Go to the line below containing "Remove the Retrieve folder contents action" and print exactly from there through the line containing "the top bar", both included. Print nothing else.

[Saved data entries]

:::::

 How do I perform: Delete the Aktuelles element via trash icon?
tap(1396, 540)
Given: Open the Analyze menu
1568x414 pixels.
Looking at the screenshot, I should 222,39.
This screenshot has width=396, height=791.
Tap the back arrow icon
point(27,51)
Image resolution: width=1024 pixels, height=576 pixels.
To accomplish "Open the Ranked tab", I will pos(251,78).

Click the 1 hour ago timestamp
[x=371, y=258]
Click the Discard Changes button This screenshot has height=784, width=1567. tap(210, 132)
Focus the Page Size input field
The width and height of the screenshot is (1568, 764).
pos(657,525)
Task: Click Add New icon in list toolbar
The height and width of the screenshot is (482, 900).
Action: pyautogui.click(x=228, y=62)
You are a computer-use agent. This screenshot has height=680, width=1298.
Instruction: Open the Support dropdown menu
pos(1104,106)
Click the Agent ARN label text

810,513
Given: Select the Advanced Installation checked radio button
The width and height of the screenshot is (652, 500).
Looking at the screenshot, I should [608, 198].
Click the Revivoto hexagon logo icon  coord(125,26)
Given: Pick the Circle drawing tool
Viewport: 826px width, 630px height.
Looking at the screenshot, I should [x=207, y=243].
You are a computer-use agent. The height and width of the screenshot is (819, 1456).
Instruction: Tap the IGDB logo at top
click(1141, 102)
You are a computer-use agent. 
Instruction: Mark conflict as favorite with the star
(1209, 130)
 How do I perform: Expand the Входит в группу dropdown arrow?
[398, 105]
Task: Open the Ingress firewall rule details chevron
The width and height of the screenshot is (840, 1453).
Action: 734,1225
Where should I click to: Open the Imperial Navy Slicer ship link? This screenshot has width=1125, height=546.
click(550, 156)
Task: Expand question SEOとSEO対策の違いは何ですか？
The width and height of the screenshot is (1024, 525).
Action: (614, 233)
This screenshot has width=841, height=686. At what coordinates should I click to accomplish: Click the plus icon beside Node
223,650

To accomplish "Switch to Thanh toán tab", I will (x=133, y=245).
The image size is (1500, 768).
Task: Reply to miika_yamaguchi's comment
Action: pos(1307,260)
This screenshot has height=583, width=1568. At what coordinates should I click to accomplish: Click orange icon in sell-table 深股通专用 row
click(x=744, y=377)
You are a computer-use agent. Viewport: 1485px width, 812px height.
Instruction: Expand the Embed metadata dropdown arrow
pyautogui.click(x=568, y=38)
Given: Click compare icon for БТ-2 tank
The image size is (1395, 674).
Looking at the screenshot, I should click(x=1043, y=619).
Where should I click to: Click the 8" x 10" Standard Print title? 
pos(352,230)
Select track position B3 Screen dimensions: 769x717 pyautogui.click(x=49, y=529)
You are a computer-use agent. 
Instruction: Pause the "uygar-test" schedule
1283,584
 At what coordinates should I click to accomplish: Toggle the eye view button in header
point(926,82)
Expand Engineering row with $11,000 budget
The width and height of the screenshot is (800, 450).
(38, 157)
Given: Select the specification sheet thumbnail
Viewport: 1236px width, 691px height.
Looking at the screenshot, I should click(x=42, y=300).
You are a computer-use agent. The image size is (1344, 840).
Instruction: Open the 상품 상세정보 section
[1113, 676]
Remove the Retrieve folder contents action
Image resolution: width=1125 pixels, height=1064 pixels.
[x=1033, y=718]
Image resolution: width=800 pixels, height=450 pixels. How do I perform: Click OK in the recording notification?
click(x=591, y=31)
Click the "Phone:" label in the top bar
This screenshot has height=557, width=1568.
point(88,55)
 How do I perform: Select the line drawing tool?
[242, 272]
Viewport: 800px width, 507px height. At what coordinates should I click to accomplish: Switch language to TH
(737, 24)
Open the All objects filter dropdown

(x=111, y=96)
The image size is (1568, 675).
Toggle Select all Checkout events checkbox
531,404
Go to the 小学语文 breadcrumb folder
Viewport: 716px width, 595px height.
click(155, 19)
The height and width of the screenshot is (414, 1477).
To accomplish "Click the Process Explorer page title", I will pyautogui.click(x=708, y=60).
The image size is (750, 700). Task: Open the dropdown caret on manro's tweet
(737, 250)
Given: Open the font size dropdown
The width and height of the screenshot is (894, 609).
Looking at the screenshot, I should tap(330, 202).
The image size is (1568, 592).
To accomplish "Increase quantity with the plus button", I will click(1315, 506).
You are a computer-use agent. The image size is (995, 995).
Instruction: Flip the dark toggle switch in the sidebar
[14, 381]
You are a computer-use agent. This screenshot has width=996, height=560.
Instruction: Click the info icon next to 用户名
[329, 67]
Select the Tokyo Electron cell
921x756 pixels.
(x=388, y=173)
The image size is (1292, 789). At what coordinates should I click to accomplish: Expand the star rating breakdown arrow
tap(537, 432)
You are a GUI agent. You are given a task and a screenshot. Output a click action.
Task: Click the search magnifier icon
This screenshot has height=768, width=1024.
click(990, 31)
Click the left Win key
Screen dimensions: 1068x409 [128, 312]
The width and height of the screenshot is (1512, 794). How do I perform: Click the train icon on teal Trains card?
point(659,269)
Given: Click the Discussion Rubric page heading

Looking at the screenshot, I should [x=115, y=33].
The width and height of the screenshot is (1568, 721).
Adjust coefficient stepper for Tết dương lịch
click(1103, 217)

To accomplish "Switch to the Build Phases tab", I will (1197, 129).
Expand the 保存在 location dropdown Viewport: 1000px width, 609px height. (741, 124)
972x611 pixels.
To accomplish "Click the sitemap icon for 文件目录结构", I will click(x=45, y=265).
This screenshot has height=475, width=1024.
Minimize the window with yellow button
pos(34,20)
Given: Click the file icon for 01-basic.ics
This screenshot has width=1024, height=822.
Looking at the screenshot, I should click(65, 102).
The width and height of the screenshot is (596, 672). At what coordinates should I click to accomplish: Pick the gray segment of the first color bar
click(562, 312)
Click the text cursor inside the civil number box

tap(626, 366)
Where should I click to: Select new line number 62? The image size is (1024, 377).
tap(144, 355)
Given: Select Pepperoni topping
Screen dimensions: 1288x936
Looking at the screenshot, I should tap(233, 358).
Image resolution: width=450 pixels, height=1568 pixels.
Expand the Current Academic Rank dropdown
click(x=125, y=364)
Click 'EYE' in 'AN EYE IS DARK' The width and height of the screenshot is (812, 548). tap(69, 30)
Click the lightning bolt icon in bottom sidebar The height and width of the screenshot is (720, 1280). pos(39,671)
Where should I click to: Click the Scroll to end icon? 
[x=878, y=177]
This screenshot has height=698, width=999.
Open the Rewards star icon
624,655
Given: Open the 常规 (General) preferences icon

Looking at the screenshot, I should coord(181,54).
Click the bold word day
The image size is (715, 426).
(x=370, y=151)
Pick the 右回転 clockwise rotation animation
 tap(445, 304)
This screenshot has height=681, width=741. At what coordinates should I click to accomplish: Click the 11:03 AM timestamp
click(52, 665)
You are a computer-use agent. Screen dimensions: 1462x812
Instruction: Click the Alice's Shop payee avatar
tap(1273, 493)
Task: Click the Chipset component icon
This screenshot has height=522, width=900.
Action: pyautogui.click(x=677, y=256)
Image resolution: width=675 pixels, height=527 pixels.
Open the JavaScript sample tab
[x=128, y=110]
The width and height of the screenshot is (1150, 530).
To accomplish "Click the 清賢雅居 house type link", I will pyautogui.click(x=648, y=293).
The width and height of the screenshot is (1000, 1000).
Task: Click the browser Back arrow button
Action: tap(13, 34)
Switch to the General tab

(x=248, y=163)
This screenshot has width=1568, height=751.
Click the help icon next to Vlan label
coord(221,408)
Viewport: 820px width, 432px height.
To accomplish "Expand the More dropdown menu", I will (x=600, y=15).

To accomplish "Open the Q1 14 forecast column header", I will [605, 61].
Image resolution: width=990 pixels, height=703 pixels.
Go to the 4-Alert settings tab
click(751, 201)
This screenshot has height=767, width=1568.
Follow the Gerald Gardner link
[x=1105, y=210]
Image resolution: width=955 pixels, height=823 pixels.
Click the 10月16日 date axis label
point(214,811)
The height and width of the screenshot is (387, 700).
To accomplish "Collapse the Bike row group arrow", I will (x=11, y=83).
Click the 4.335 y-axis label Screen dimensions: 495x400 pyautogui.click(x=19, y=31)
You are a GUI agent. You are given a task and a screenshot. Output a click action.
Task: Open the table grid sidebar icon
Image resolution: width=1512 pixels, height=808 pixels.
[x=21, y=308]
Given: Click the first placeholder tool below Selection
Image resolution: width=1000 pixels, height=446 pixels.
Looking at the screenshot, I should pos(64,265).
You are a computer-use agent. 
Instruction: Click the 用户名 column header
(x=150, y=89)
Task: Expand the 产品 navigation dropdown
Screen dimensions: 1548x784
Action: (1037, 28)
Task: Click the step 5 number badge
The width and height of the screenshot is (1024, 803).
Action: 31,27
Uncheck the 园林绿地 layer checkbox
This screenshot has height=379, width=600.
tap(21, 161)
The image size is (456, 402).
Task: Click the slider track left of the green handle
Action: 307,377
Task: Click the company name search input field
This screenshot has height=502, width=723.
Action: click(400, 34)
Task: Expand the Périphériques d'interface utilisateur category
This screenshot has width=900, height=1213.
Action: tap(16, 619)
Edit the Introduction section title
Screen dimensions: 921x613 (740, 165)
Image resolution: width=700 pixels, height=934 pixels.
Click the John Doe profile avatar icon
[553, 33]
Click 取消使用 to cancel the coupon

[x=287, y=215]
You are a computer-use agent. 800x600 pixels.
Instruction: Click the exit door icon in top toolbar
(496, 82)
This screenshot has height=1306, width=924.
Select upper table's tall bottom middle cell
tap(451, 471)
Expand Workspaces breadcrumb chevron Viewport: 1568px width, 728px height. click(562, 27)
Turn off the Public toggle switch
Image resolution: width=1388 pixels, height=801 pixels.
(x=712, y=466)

:::::

SOLUTION TO THIS EXERCISE:
Remove the Retrieve folder contents action
Image resolution: width=1125 pixels, height=1064 pixels.
[x=1033, y=718]
Image resolution: width=800 pixels, height=450 pixels. How do I perform: Click OK in the recording notification?
click(x=591, y=31)
Click the "Phone:" label in the top bar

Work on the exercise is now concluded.